During the 20th century, interest in witchcraft in English-speaking and European countries began to increase, inspired particularly by Margaret Murray’s theory of a pan-European witch-cult originally published in 1921, since discredited by further careful historical research. Interest was intensified, however, by Gerald Gardner’s claim in 1954 in Witchcraft Today that a form of witchcraft still existed in England.

The Wicca that Gardner initially taught was a witchcraft religion having a lot in common with Margaret Murray’s hypothetically posited cult of the 1920s. Indeed, Murray wrote an introduction to Gardner’s Witchcraft Today, in effect putting her stamp of approval on it.
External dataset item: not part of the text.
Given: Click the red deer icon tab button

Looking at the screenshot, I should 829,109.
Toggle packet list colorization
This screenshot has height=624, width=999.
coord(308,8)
Wicca is now practised as a religion of an initiatory secret society nature with positive ethical principles, organised into autonomous covens and led by a High Priesthood.

TRADITIONAL WITCHCRAFT

Traditional witchcraft is a term used to refer to a variety of contemporary forms of witchcraft. Pagan studies scholar Ethan Doyle White described it as “a broad movement of aligned magico-religious groups who reject any relation to Gardnerianism and the wider Wiccan movement, claiming older, more “traditional” roots.

SATANISM

Satanism is a broad term referring to diverse beliefs that share a symbolic association with, or admiration for, Satan, who is seen as a liberating figure. While it is heir to the same historical period and pre-Enlightenment beliefs that gave rise to modern witchcraft.

Modern witchcraft considers Satanism to be the “dark side of Christianity” rather than a branch of Wicca: – the character of Satan referenced in Satanism exists only in the theology of the three Abrahamic religions, and Satanism arose as, and occupies the role of, a rebellious counterpart to Christianity, in which all is permitted and the self is central. (Christianity can be characterized as having the diametrically opposite views to these.)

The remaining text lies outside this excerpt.